7. Stop Payment Fees
Banking is more technology-based than ever before. People can make money transfers from a bank's mobile app quickly and easily.
Still, sometimes vendors aren’t caught up with current technology. They may only offer traditional payment methods, such as credit card payments with a fee or checks with no fee.
That means there is still a reason to have a checkbook and write checks from your business checking account.
No one is perfect. If you make an error on a check and send it out before realizing the error, you may have a moment of panic.
Banks may allow you to stop payment on that check as long as it has not already been cashed. This means the person who receives the check cannot cash it.
This service costs money, though. Each bank has a different charge for stopping payment on a check.
8. ATM Fees
If your business needs to withdraw cash from ATMs, make sure your new account has accessible fee-free ATMs.
Out-of-network ATMs usually charge a fee for the ATM owner.
However, your bank may also charge an out-of-network fee. Look to see if your bank charges you to use an out-of-network ATM before opening an account.
Other Factors to Consider When Choosing a Business Checking Account
Each business checking account may offer different fee schedules or products and services for you to use. Finding the right account means evaluating your situation and each account option.
Here are some other non-fee factors to consider in a business banking account.
The first thing to check is whether the bank you’re considering is an FDIC member institution. If it is, your business’s deposits should be covered up to a $250,000 limit.
There is no reason to open an account that does not offer FDIC insurance.
This insurance only covers you if your bank fails and funds go missing. It does not protect you from employees stealing funds or mismanagement of your business.
Busy business owners don’t always have time to stop by a branch. Online banking can save you time if you only need to deposit a check or look into your transaction history.
Most banks offer online banking and mobile apps, but not all offer the same service level.
Some banks have slick systems that are easy to use. Others provide a frustrating user experience.
Look to see which online and mobile banking features a bank offers. You may also want to look at app reviews to see if there are any common frustrations current customers have.

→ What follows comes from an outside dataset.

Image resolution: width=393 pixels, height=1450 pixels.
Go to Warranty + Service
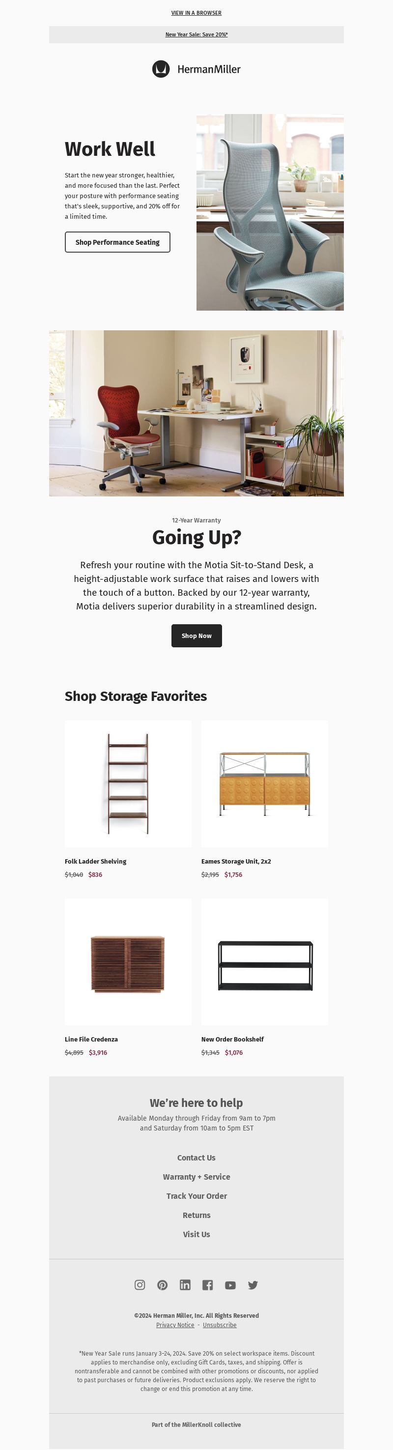[196, 1177]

Business debit cards for employees
Many business checking accounts allow you to get business debit cards for your employees. Verify a bank offers this service if it is important to you.
Make sure you understand any fees that may come with employee cards. You should also ask if you can set restrictions or limitations on spending on each individual card.
Having convenient branch locations near your business locations or home is key. This way, you can visit branches without going out of your way. This can save you both time and unnecessary wear and tear on your vehicle.
Other products and services
A business checking account helps you manage your day-to-day business finances. Banks can offer several other products and services to help your business, as well.
A bank may offer other ways to store business funds. These could include savings accounts, certificates of deposit, and even investment accounts.
Deposit accounts aren’t the only products offered, though. You may be able to apply for a credit card, line of credit, or other debt your business needs.
If you want to buy a property for your business, they may offer a mortgage option you can use.
Businesses that only need a checking account shouldn’t put too much thought into these other features.
That said, larger businesses that have several needs may want to accept a less-than-perfect business checking account if the bank has superior products in other areas.
Now that you understand the common business checking account fees, you can find an account that best fits your business needs.
In many cases, this may require switching to a different business checking account. Just make sure to read the account agreements to look for hidden fees.
Once you’ve evaluated your options, take action and open a business checking account that makes the most sense for your company.